Erst die Wikinger hinterließen uns aus den 300 Jahren ihrer europaweiten Seefahrten, Handels- und Eroberungszüge (vom 8. bis zum 11. Jh.) etliche tausend Gedenksteine (verteilt über weite Teile Europas, die meisten jedoch im skandinavischen Raum). Deren Botschaften beschränken sich auf das Festhalten von Einzelereignissen wie Schiffsunglücke oder Jagderfolge – in wenigen dürren Sätzen, die kaum Rückschlüsse auf Zusammenhänge zulassen. Oft besteht mehr als ein Drittel des Textes aus dem „Impressum“: der Mitteilung, welche namhafte Fachkraft die jeweiligen Runen eigenhändig auf dem Stein anbrachte und wer die Arbeit in Auftrag gab (nicht selten waren das Frauen). Ein paar späte, wortreicher geratene Ausnahmen feiern den Beitritt des jeweiligen Stammes zum Christentum…
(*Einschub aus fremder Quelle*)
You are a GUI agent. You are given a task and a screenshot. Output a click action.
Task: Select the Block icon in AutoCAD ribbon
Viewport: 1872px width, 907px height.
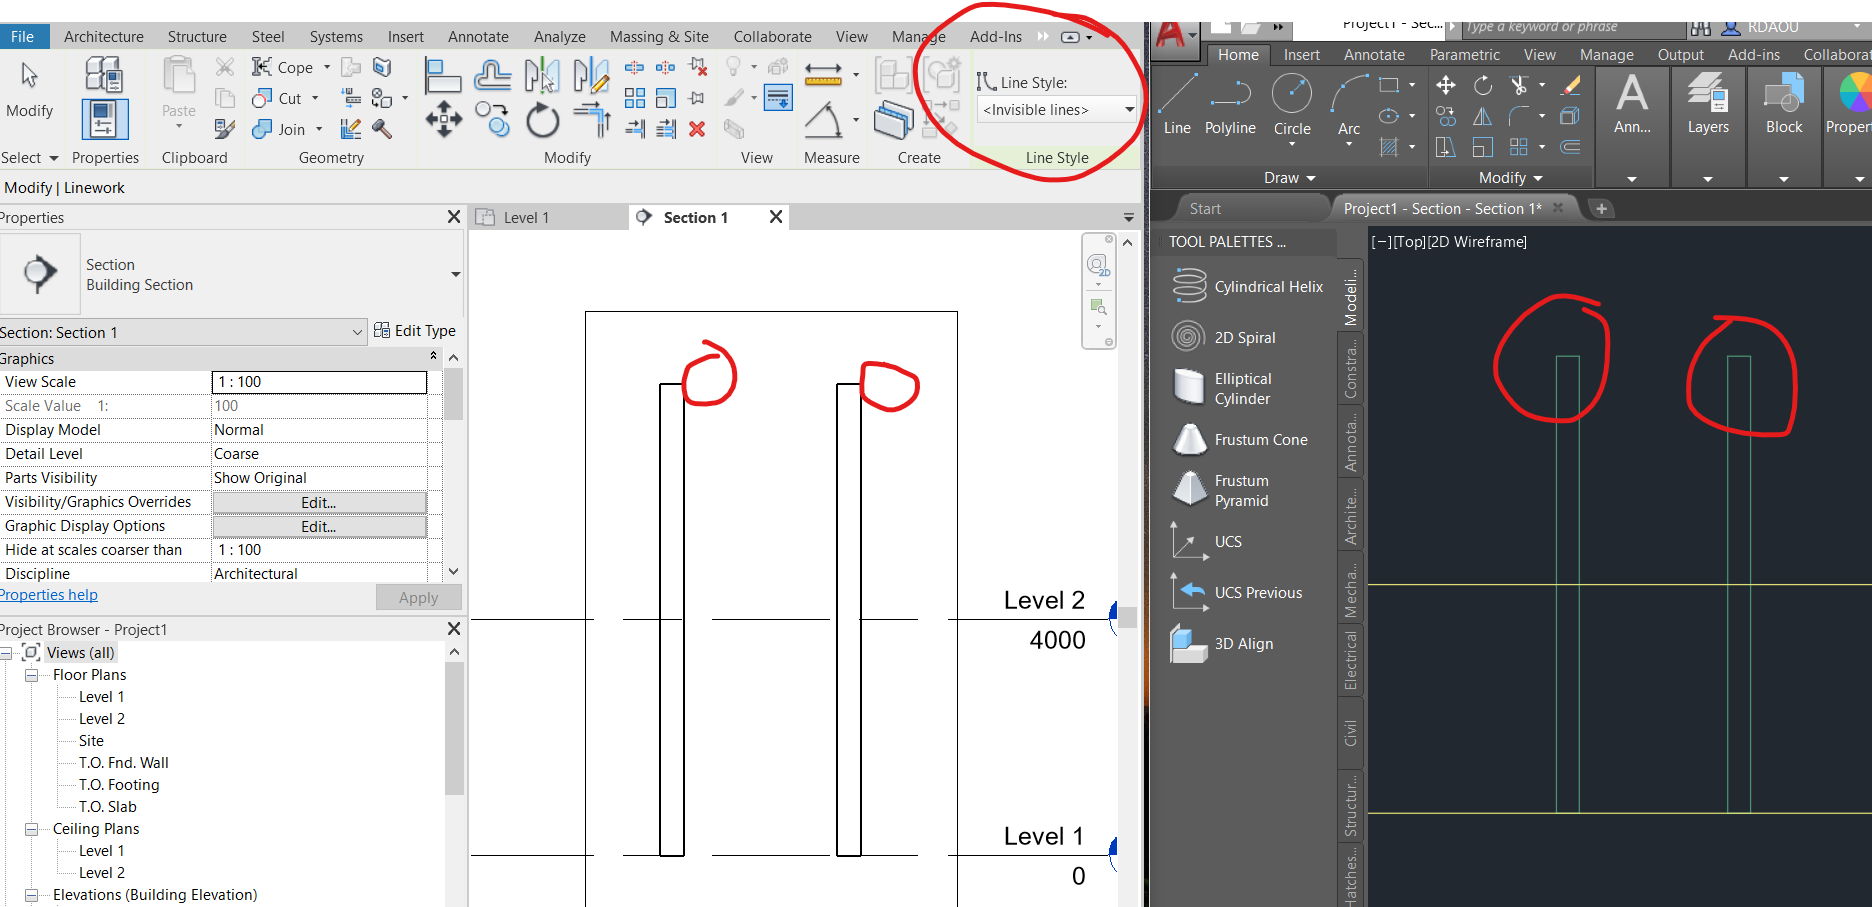tap(1784, 100)
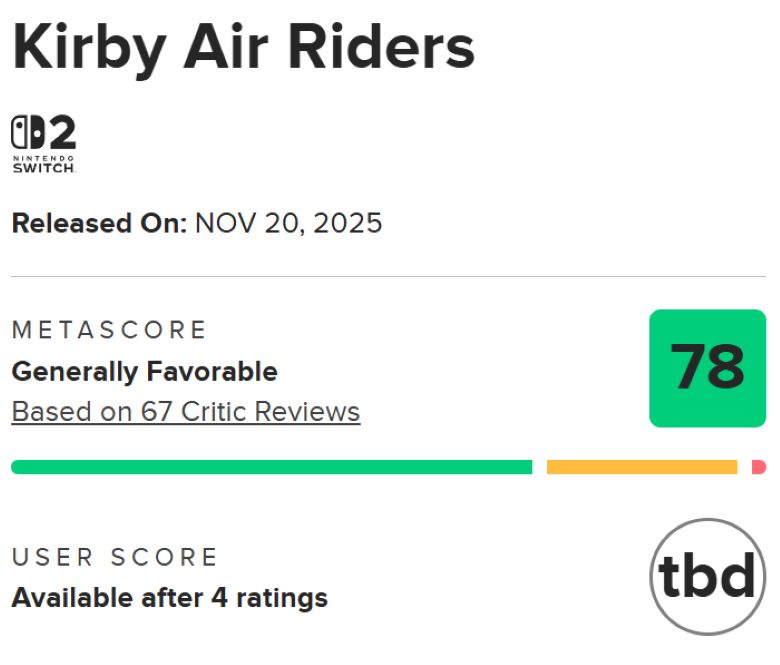
Task: Open the "Based on 67 Critic Reviews" link
Action: pos(185,411)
Die Wikinger benutzten ein auf 16 Zeichen reduziertes Runensystem, das sogenannte Jüngere Futhark. Es ist mit über 6.000 historischen Funden das mit Abstand verbreitetste gewesen. Warum das Ältere (von dem nur ca. 350 Funde künden) so plötzlich verschwand, ist ebenso unbekannt wie der Grund für die erst hundert Jahre spätere Entstehung des Jüngeren und dessen Reduktion auf nur noch 16 Zeichen. (Ich traf mal einen britischen Kenner dieses Systems, der mir – soweit nachvollziehbar – seine Vermutung nahebrachte, die Wikinger hätten halt diejenigen älteren Runen weggelassen, für die sie – als Seefahrer – keine Verwendung mehr hatten. Was zu meiner Auffassung von Runen als hauptsächliche Sinnzeichen passt, denen eine komplexere Bedeutung innewohnt als einem bloßen Buchstabensystem – aber das ist natürlich nicht belegbar.)
Lassen wir die wenig beredten Runeninschriften allesamt – sowie die wenigen lateinischen Buchstaben aus germanischer Hand (wie z.B. die rätselhafte Ein-Wort-Kritzelei „Harigasti III Il.“ auf dem „Helm von Negau“ als älteste germanische Inschrift überhaupt) – beiseite: Alle uns erhalten gebliebenen schriftlichen Aufzeichnungen, die von germanischen Kulturen künden, stammen von Außenstehenden – die größtenteils nicht einmal Zeitzeugen waren.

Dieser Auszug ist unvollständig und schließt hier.